This one is because I’ve been putting off actually revising Rabelais so thought I’d justify it by at least writing something about him. If you think it’s crude, just trust me that the book is a whole lot more so. 

Rabelais
Rabelais, a dabbler
in matters Greek and Latin
got through several tons of satin
in the dressing of his giants:

Gargantua looked fabulous,
his codpiece vast and mighty;
when surrounded by the fighty
he was calm, and yet defiant.

His princely son, Pantagruel,
fared oceans for a bottle –
did it help him? Not a lottle;
we may never know the truth.

Their stories, though celestial,
are filled with filthy prattle:
nob jokes, wiping bums, and battles,
to divert the bawdy youth.

And this one is… I don’t even know. 

A demoiselle, graceful and charming,
Took a hobby most strange and alarming:
She would climb up a tree
And cry out: “Look at me!”
Then release all the wasps she’d been farming.

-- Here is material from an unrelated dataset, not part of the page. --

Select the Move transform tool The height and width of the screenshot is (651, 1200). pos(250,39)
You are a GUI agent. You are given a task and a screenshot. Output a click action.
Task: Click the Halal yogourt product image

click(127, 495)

And here are a couple of more sedate ones, prompted by being in Oxford over the vac and actually having to look at the notes I made in second year. 

Home
The room smells of home:
not where I live, not home, precisely,
but –
home.

Easter chocolate, sun-ripened,
60s-window-filtered brightness,
streaming light with dust motes,
dancing in the yellow space,

mildew and spring, daffodils
and still, although we’re far from it,
the sea

– bladderwrack, kelp in silty water,
causeway fringed with mossy weeds,
thrift and foam –

This fresh decay is what you share,
daisies, concrete and condensation,
an island of scent –
a home.

Revision
Wishing the term away,
I highlight documents,
order my stationery,
mark a crucial passage.

Lecture notes and notebooks,
my life in a file,
a record of knowledge
that I’ll never use.

Highlighting old ideas,
crossing out scribbles
on over-inked sheets,
a rant or too much

emotion. Striking through
margins, where I’d marked
moments I was worse
than I care to review.

Three years of burying;
now I pick and choose,
thin out the seedlings
justify the page.

p.s. on the subject of pages, if anyone would care to teach me (after finals) how the hell you’re supposed to format pictures on wordpress, it would be much appreciated. I’ve been shouting at my computer a bit. And sorry if the layout comes out weird on everyone else’s screen…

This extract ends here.